Vancouver, like every city, could increase its greening efforts throughout its underutilized
and forgotten pockets. Anywhere there is soil, or could receive soil, should also receive plants. We could expound upon this and take back some of the land from cars and decommission roads. Turn double-lanes into single lanes; turn single lanes into multi-modal non-automobile pathways; turn verges and bumpouts into gardens; turn laneways into wildlife habitat and pedestrian “escape routes” to the larger network of city park space. Approximately 30% of Vancouver’s landmass is covered by roads. If Shanghai uses 7.4% of their entire landmass for roads…New York City: 22%…Paris: 25%…Vancouver should be able to work with less and do more with greenspace. 

Before
 increasing greening efforts, or even while increasing its greening efforts, there is a fantastic opportunity to improve upon Vancouver’s existing green open spaces. This opportunity is through water. Rainwater harvesting, raingardens, integrated stormwater features––any of such elements could be used to turn the negative aspect of our parks into something positive. Such a design intervention would teach creative water use, habitat restoration, and above all, a contagious conservation ethos. 
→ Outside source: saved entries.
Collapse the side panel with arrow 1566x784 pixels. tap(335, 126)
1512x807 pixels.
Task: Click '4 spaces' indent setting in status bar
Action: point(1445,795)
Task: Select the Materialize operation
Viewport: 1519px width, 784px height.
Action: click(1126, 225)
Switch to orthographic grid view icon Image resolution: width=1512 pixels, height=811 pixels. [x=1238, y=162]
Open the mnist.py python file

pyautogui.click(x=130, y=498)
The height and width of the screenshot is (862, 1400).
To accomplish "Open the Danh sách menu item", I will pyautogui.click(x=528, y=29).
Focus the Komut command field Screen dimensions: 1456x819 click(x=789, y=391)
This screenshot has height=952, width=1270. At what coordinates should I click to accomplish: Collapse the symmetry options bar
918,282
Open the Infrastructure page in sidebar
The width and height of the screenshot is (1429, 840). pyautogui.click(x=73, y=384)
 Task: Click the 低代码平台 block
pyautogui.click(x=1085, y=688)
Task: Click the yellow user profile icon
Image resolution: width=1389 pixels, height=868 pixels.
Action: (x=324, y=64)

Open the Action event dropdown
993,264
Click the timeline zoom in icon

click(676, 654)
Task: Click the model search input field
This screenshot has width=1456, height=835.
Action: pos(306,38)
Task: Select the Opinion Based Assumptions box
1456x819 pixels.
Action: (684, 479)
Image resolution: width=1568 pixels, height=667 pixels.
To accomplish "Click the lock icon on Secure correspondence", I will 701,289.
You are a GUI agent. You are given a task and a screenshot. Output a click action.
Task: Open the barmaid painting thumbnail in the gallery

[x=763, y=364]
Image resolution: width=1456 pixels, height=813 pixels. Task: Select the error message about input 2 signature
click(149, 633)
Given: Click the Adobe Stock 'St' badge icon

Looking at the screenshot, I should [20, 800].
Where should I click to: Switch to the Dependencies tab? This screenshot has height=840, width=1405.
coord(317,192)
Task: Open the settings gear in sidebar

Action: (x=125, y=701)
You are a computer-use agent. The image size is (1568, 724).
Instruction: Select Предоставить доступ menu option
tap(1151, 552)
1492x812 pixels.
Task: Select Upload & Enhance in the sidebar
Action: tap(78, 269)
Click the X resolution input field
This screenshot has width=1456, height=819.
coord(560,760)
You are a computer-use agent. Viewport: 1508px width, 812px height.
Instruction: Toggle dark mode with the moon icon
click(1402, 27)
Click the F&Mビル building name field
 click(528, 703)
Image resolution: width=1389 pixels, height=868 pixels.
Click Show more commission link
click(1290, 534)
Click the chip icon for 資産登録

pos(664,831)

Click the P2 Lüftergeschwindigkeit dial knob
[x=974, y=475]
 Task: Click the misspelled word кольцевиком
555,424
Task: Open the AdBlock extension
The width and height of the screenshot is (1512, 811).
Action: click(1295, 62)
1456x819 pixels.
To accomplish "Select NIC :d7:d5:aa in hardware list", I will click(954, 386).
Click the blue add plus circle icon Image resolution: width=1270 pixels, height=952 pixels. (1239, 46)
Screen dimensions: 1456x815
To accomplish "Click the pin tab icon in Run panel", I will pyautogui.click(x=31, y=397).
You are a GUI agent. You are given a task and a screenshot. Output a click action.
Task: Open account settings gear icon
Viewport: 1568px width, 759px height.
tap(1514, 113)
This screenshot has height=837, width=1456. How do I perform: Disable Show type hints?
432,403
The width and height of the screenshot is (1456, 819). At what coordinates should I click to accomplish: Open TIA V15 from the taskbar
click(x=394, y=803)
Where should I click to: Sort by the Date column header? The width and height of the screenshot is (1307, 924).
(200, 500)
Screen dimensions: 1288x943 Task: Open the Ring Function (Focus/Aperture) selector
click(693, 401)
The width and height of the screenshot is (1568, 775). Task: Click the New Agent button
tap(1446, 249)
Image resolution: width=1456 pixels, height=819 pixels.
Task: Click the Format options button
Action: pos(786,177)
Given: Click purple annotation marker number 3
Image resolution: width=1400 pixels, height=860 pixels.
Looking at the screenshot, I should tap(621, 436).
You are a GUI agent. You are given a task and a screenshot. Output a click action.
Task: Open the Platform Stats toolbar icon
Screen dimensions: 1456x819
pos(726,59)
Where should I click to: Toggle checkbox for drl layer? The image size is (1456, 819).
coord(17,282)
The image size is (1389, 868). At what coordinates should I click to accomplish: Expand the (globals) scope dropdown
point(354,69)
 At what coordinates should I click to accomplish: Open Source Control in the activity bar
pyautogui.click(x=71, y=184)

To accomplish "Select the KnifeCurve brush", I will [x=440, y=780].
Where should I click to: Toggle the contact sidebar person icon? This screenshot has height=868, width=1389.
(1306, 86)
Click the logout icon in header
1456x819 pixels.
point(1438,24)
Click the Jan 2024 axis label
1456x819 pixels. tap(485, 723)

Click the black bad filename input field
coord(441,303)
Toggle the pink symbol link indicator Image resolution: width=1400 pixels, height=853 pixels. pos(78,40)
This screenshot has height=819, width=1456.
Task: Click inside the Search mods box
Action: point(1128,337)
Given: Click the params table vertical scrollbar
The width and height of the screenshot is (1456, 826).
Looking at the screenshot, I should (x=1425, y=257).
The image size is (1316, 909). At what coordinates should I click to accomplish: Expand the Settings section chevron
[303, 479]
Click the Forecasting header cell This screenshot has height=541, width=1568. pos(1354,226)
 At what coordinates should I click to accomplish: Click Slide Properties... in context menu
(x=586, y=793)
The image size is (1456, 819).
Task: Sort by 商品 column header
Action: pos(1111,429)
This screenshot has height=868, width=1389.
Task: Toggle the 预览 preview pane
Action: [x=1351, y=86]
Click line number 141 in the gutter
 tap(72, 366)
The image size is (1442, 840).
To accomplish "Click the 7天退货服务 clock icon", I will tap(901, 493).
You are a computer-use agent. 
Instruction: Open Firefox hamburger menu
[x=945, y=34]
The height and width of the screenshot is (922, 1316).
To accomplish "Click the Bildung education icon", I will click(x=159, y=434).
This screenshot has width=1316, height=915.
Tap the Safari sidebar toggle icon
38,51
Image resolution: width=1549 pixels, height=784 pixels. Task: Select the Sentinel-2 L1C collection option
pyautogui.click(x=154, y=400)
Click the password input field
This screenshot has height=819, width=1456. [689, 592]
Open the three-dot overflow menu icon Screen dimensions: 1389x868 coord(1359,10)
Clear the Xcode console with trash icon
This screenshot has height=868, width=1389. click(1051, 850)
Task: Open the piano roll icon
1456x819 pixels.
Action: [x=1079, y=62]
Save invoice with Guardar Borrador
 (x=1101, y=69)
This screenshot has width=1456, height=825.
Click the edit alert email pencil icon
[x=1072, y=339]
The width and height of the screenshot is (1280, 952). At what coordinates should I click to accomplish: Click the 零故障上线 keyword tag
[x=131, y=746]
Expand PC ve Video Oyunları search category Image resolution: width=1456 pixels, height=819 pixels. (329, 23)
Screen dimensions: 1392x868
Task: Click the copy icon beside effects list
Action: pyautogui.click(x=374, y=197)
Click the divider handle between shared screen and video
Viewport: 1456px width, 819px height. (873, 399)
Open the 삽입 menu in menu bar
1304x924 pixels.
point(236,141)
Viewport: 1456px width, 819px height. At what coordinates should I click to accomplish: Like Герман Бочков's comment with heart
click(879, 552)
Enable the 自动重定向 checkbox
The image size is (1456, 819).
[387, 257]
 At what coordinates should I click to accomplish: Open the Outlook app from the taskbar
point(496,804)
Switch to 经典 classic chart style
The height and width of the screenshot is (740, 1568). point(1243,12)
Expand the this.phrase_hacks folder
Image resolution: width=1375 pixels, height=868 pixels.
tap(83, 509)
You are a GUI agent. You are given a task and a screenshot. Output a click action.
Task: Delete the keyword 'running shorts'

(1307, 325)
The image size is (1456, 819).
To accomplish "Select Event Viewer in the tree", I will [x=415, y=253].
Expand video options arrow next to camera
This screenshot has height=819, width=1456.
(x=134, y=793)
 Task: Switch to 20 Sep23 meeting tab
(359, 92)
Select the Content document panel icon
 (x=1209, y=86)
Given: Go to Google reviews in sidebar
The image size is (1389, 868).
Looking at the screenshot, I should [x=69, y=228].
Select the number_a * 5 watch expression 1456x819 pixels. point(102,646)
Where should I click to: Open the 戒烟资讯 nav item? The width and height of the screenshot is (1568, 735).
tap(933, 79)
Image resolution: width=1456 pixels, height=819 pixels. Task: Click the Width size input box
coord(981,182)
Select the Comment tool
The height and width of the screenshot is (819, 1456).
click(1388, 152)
During the walk the line exercise last week, I learned much more about my neighborhood, Mt. Pleasant. Judging by the ways marginalized spaces were used for growing food, the slogans of bumper stickers on cars, the subject of community event posters on telephone poles, the ways by which the traffic circle islands were planted…all of this, as I was able to more intimately witness during my walk, solidified my belief that this neighborhood is rife with folks ready to aid with the implementation of any these ideas. The key to success will be community engagement. I still have much to learn about this art form.